─── SOURCE TEXT ───

A Million Little Writers
Welcome to the world of celebrity academics–and the behind-the-scenes scribes who help make their fame and fortune possible.
by Jacob Hale Russell
November/December 2007
In celebrity-driven academia, "Getting ahead ... means establishing a personal reputation and denying it, to the extent possible, to rivals and even to assistants."
In September 2004, Charles Ogletree, a professor at Harvard Law School, found himself having to admit that his latest book, All Deliberate Speed, contained six paragraphs lifted verbatim from a book by Yale professor Jack Balkin, What “Brown v. Board of Education” Should Have Said. Equally surprising was the fact that Ogletree hadn’t known about the plagiarism, which occurred in a passage about the history of desegregation efforts, until he was told of it by Balkin himself.
“I accept full responsibility for this error,” Ogletree said in a statement. But some readers of that statement might have gotten a different impression: Ogletree attributed the plagiarism to two research assistants: “Material from Professor Jack Balkin’s book … was inserted … by one of my assistants for the purpose of being reviewed, researched, and summarized by another research assistant with proper attribution … Unfortunately, the second assistant, under the pressure of meeting a deadline, inadvertently deleted this attribution and edited the text as though it had been written by me. The second assistant then sent a revised draft to the publisher.”
It was a curious admission. In other words, at least some of Ogletree’s manuscript was sent to his publisher without having been read by the person supposed to have written it. Yet to Ogletree, the crime was not that someone else had written the material, just that it wasn’t the person Ogletree expected to write it.
But check the title page of All Deliberate Speed and the Library of Congress catalog information, and Ogletree’s name stands alone. An impressive total of nine students are listed in the acknowledgements as a “deeply committed group of researchers,” but there’s not a hint that their words appear verbatim in the book—or, at least, there wasn’t until something went wrong.
Derek Bok, one of the two professors appointed by the law school to review the episode, barely raised an eyebrow over the apparent use of uncredited ghostwriters. As he told the Boston Globe at the time, “There was no deliberate wrongdoing at all … He marshaled his assistants and parcelled out the work and in the process some quotation marks got lost”—a description that probably sounded flip to any author who has ever been plagiarized. Ogletree was “reprimanded,” but suffered no tangible consequences.

─── DATA SUPPLIED ───

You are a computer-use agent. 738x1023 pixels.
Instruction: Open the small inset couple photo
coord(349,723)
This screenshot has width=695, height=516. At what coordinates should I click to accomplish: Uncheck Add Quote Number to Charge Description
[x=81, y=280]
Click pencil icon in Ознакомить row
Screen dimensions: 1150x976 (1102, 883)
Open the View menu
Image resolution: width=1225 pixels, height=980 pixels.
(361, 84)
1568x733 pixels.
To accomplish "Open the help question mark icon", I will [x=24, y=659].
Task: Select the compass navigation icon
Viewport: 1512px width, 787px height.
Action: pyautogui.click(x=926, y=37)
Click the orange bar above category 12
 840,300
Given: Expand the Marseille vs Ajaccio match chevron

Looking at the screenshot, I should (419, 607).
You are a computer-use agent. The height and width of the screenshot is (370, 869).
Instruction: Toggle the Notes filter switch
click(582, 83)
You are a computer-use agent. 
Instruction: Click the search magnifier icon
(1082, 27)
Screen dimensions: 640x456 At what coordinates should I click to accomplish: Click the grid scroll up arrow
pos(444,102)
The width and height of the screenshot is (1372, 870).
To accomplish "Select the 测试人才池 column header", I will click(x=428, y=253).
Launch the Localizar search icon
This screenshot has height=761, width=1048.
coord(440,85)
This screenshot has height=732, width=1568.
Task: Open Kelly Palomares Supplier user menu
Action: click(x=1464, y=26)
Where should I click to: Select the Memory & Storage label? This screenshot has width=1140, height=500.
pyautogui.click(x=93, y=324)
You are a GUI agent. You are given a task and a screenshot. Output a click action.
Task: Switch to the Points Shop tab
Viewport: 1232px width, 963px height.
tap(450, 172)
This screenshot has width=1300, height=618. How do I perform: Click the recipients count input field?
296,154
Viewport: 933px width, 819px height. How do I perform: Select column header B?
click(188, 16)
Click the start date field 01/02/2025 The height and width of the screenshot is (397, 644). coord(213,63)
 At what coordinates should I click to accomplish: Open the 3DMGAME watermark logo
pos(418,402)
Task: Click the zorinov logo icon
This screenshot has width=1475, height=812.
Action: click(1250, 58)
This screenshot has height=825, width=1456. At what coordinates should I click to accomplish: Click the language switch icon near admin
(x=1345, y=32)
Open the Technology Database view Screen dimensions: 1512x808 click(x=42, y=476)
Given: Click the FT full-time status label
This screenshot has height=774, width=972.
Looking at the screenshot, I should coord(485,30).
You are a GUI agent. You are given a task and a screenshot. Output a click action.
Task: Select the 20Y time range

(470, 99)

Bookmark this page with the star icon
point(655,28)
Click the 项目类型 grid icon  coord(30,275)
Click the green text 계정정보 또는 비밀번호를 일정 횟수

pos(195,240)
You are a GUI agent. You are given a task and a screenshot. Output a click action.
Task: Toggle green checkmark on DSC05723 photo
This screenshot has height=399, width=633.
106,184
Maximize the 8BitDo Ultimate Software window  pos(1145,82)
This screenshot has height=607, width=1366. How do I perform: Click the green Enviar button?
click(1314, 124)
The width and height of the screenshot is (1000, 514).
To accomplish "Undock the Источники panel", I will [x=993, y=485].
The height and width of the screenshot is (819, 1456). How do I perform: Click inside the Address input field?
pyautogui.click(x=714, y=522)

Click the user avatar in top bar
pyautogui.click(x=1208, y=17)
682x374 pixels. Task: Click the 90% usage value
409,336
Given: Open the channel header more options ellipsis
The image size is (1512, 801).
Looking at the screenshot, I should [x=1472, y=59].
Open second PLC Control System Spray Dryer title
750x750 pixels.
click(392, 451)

───

**WHAT IS NEEDED:**
In the article on celebrity academics, update the passage starting at "Derek Bok, one" and ending at "no tangible consequences." so that "censured" stands in place of "reprimanded".

**REPLY TO THE EXERCISE:**
Derek Bok, one of the two professors appointed by the law school to review the episode, barely raised an eyebrow over the apparent use of uncredited ghostwriters. As he told the Boston Globe at the time, “There was no deliberate wrongdoing at all … He marshaled his assistants and parcelled out the work and in the process some quotation marks got lost”—a description that probably sounded flip to any author who has ever been plagiarized. Ogletree was “censured,” but suffered no tangible consequences.